Many residents who are separated from pets and loved ones, fearful of the damage that awaits them on the other side are frustrated by the waiting game of “not knowing”.
Graham Tonkin moved to Woodgate three years ago with his wife because they enjoyed the calm, friendly and peaceful atmosphere that the small town offers.
But when Mr Tonkin and his wife drove into town on Wednesday afternoon to pick up some store supplies, the roads were deemed too dangerous and closed before they could return.
Determined to retrieve their beloved pet dog who is still at their Woodgate home, the couple chose to sleep in their car at the roadblock, where they remained yesterday
“We could have gone into Childers and stayed in the shelters but we are private people and are a bit embarrassed about our snoring too,” Mr Tonkin said.
“But when we’re told that we can go back in to Woodgate in three or four hours time and 24 hours later, we’re still not allowed to go in there …”

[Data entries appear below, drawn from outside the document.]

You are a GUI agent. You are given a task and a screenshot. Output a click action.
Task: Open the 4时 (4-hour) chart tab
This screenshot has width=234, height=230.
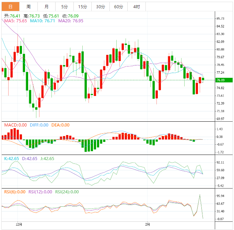click(x=136, y=7)
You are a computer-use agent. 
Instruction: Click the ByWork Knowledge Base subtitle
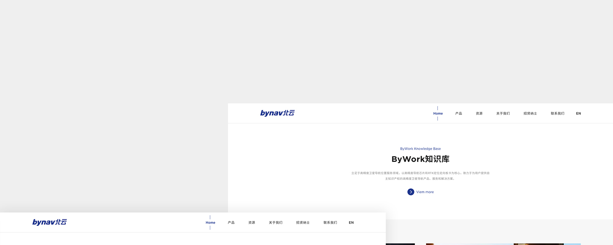(x=420, y=149)
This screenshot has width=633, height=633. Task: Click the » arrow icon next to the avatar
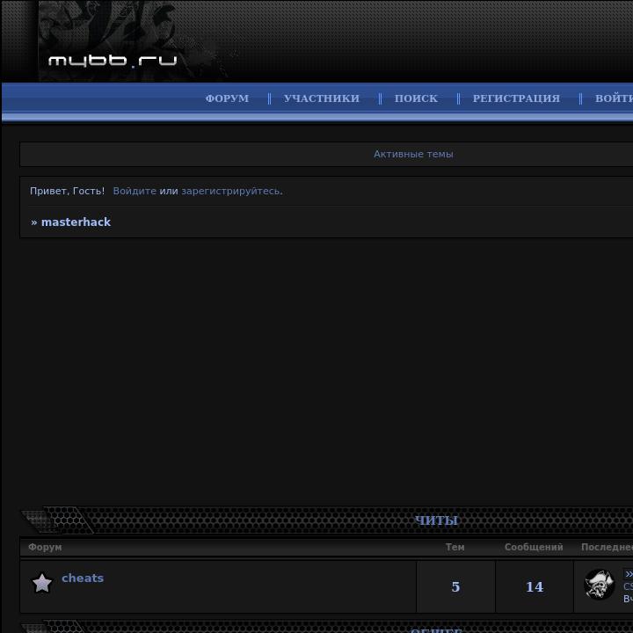tap(628, 574)
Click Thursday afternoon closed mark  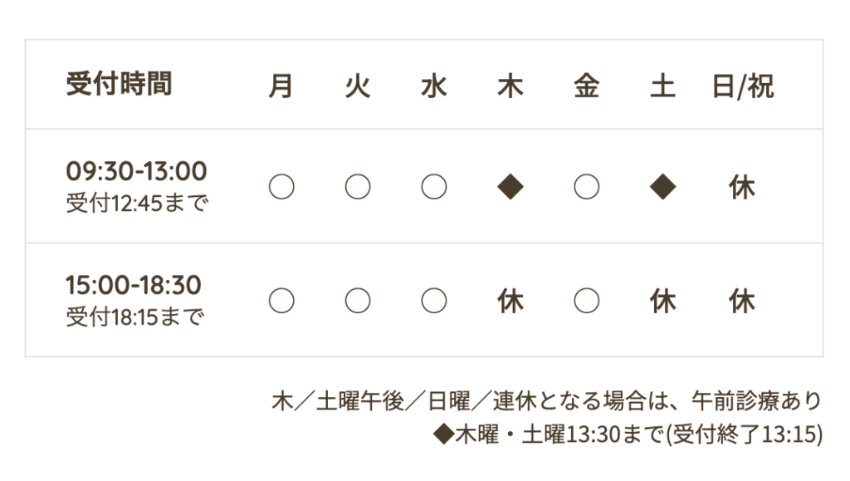coord(510,301)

Mr Tonkin said the situation was frustrating.
“I’m feeling pretty annoyed about the entire set up and because we can’t get any information, radio reports are six hours old, the weather forecast last night was supposed to be westerly and it was supposed to blow over Woodgate which is why we weren’t allowed in, but we slept out in it last night and there wasn’t one breath of a breeze,” Mr Tonkin said.
“We can’t communicate with any of our neighbours because the power is out and no one can charge their phones.

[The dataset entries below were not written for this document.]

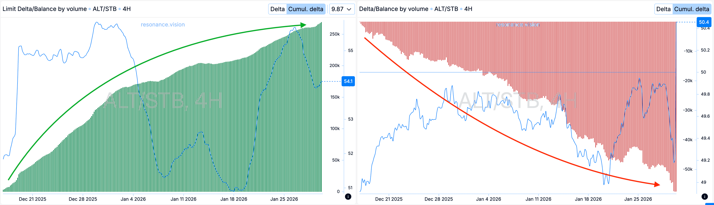Click the green trend arrow's arrowhead
This screenshot has width=714, height=205.
point(304,25)
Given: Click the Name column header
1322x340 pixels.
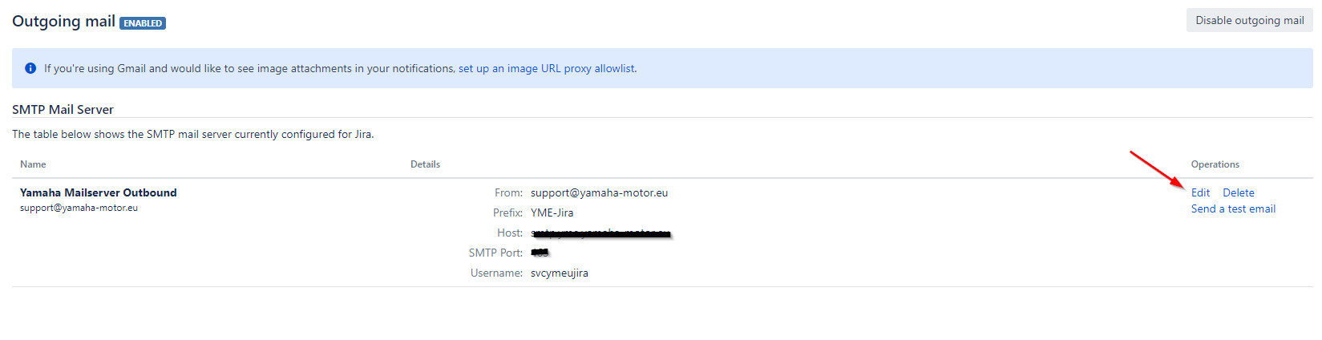Looking at the screenshot, I should pyautogui.click(x=33, y=164).
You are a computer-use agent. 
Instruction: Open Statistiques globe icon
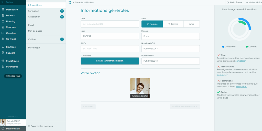(x=3, y=61)
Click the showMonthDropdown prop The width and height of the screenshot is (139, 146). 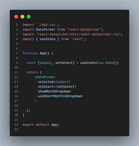[x=54, y=91]
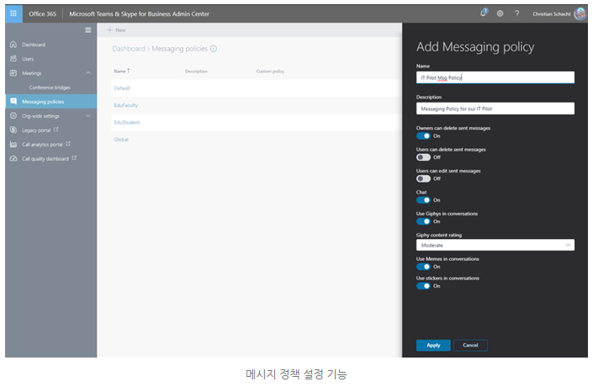Expand Org-wide settings in sidebar

[88, 116]
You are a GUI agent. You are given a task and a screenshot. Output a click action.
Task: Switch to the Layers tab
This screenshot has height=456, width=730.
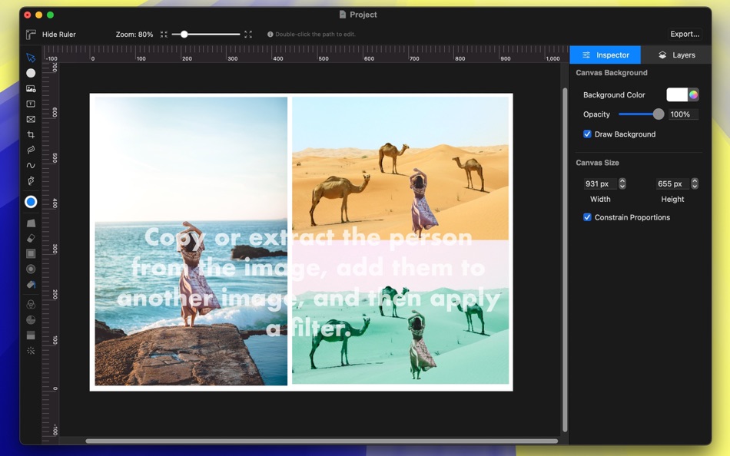[x=676, y=55]
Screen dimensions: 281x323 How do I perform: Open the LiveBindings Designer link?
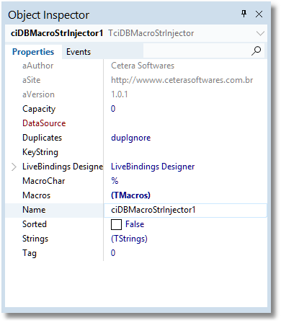153,167
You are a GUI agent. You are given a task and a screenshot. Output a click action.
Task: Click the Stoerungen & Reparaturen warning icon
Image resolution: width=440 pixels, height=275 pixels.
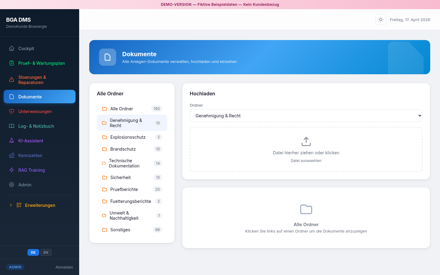12,80
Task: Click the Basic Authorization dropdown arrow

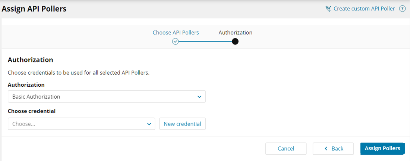Action: tap(199, 97)
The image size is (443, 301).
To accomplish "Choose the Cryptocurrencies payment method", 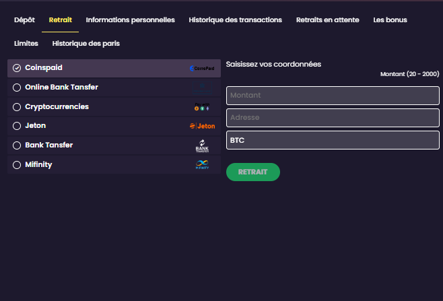I will 18,107.
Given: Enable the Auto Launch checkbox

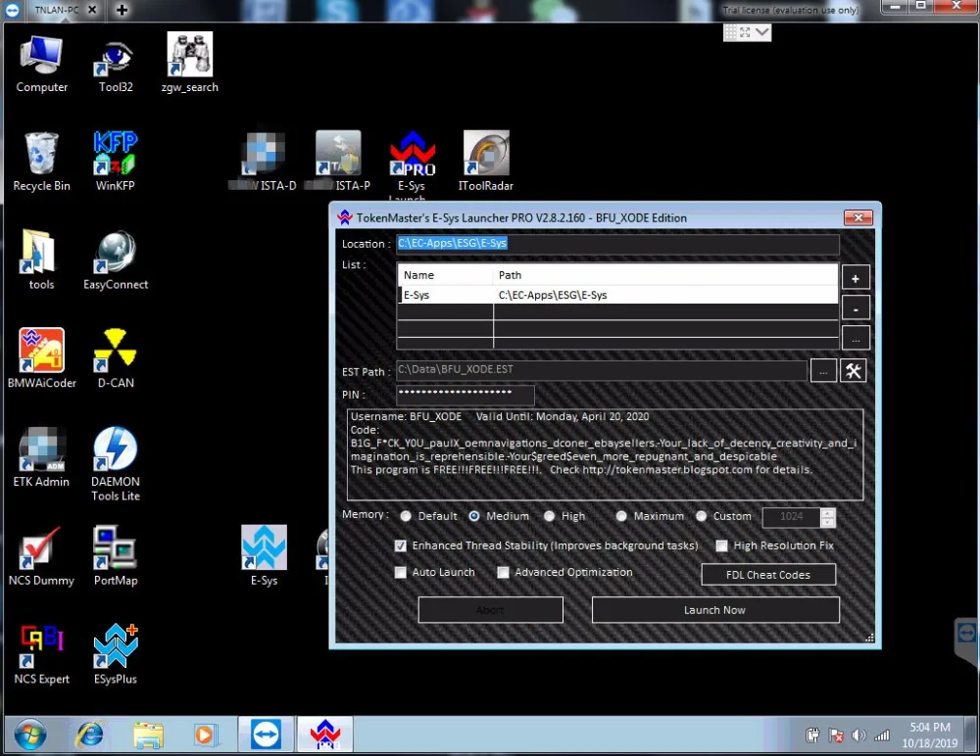Looking at the screenshot, I should 401,573.
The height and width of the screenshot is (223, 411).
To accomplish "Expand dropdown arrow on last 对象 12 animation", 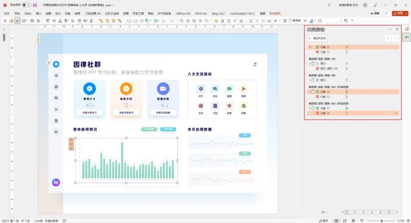I will (397, 113).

“Any communication we had yesterday, which was one message virtually said ‘what fire?’ and if it’s already burnt, the worst is done, it can’t burn anymore so why are we still here?”

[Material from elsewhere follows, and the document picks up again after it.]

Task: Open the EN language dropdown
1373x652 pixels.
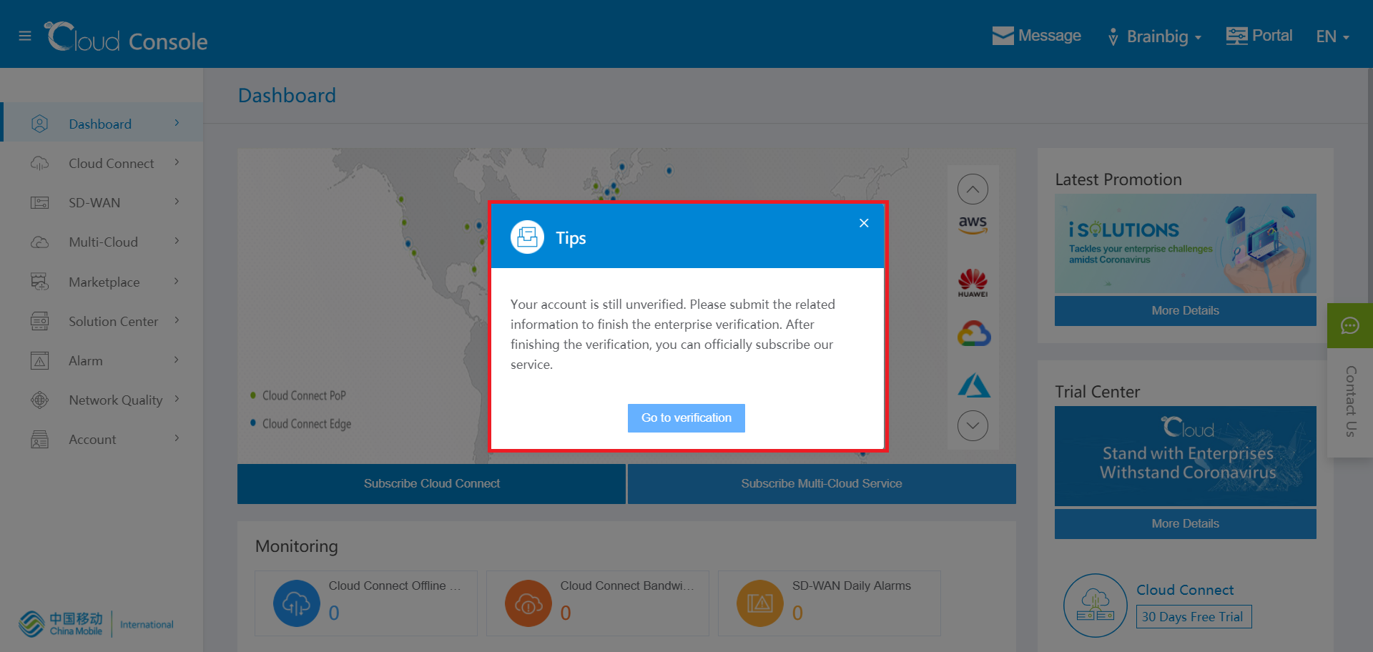Action: [x=1332, y=36]
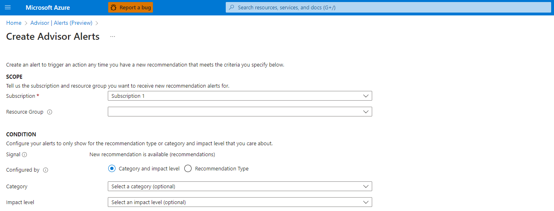Open the Select a category dropdown

point(240,187)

Some locals impacted by the disaster said they believed the event was completely preventable.
“Maybe it’s about time we kept a little bit of money in Australia to build ourselves water facilities and dams and we need to look at looking after our national parks properly and clear a path so that if a fire starts, it can’t go any further,” Mr Tonkin said.
“Everybody here knows back burning and clearing would help and if people are worried about wildlife, insects and bushlife getting hurt … well go and take a look at them now after the fire has destroyed the whole lot instead of half of it.”